2. I spent a few months trying to draw like Gerald Scarfe in college... Though before that it was Egon Schiele... And in 6th grade I tried to draw like Jhonen Vazquez... And in 5th grade I tried to draw like Jamie Hewlett....
...
I think I'm pretty happy finally being able to draw mostly like myself, now.
Not that I don't get inspiration from artists of course... I'm still inspired by all those styles, as well as other artists I see on Twitter or Tumblr or while I'm around vending. I think it's important to surround yourself with the things that inspire you, especially if those things are coming from other artists. I just don't find myself emulating as much as I used to.
3. YEAH there's TONS of stuff I wanna get better at. I know I said this before but backgrounds and colors are two big ones for me.
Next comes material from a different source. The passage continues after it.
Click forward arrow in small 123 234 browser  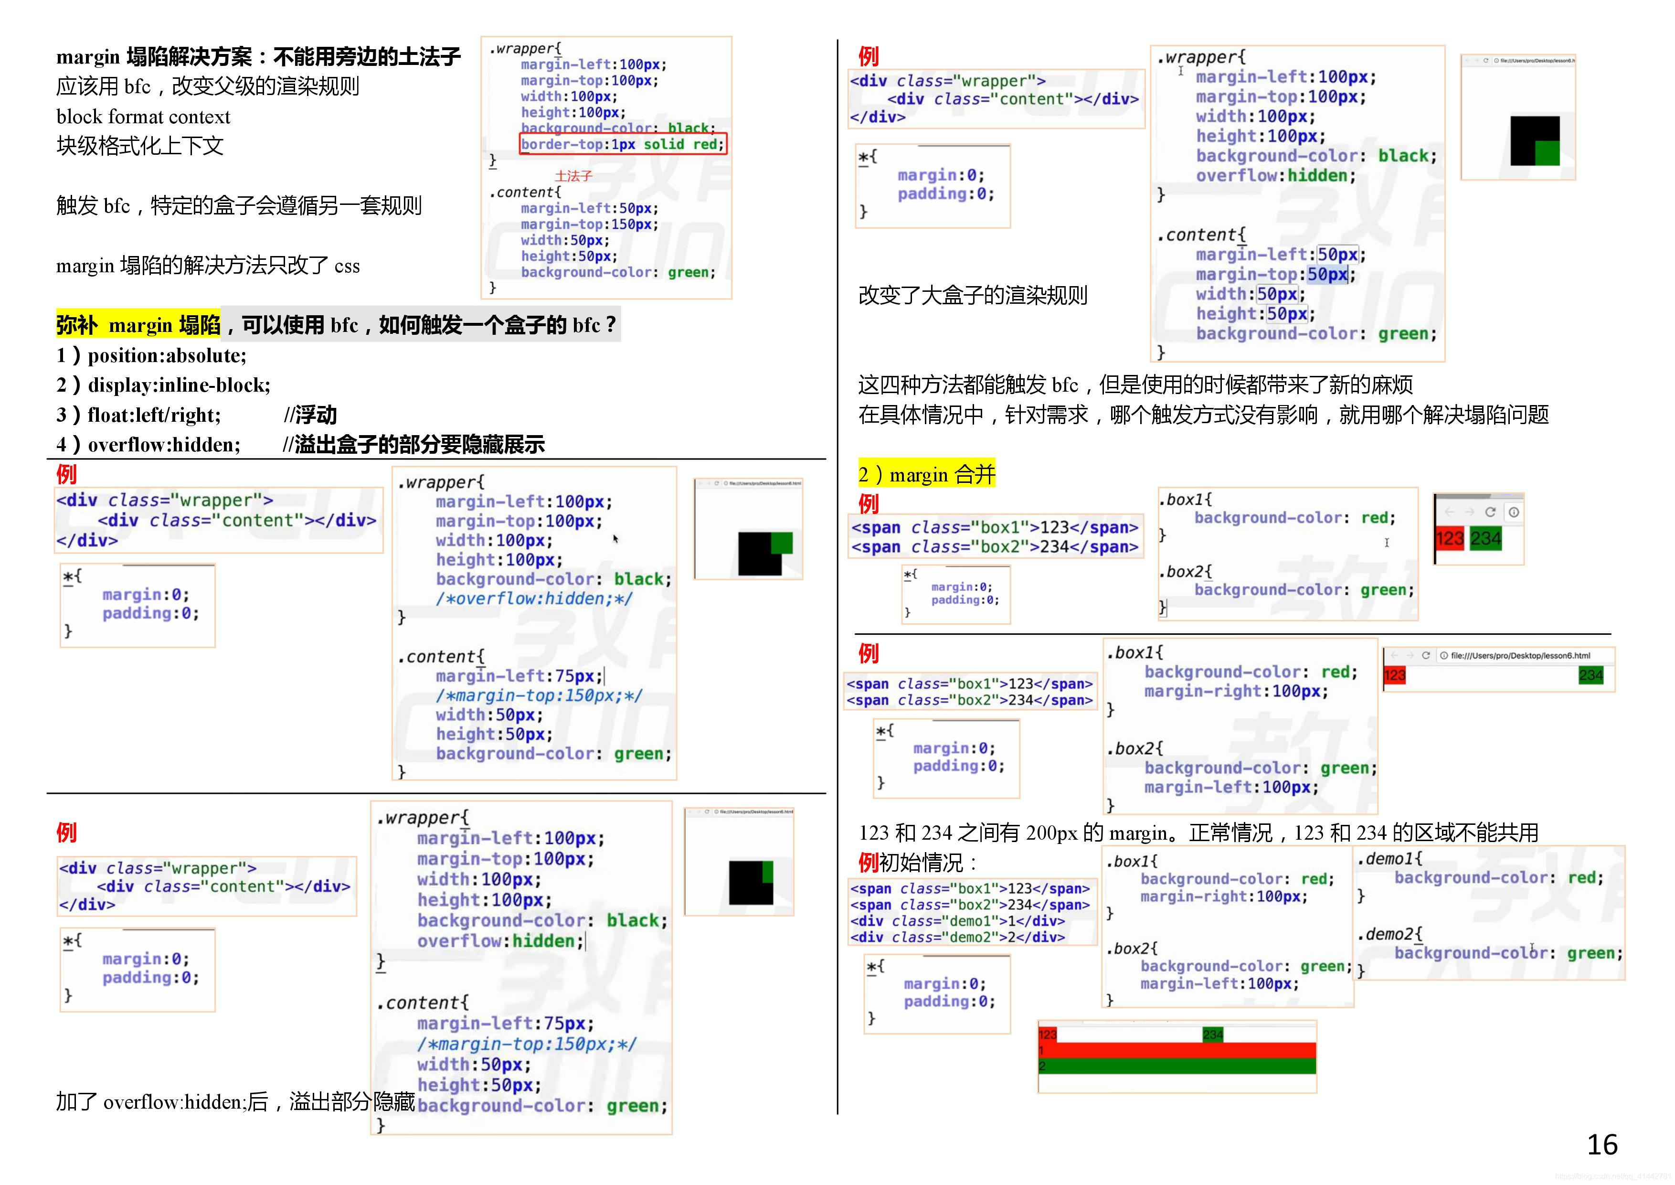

I have my safety color palettes, but I need to find more. Also backgrounds suck and I'm bad at perspective. BUT I'm trying to force myself to draw them more.
...Coloring backgrounds is double hard...
I also want to be able to make more interesting comic pages... and I need to get better at writing comics... and I also need to learn how to flat properly and quickly so I can do it for money.
I'm also slowly trying to get better at drawing stylized animals, but it's not a main focus yet.
Also I'm trying to improve my printmaking skills, since I'm not very good at relief carving yet.
Also I want to learn how to paint someday.
That last one's mostly out of spite tho.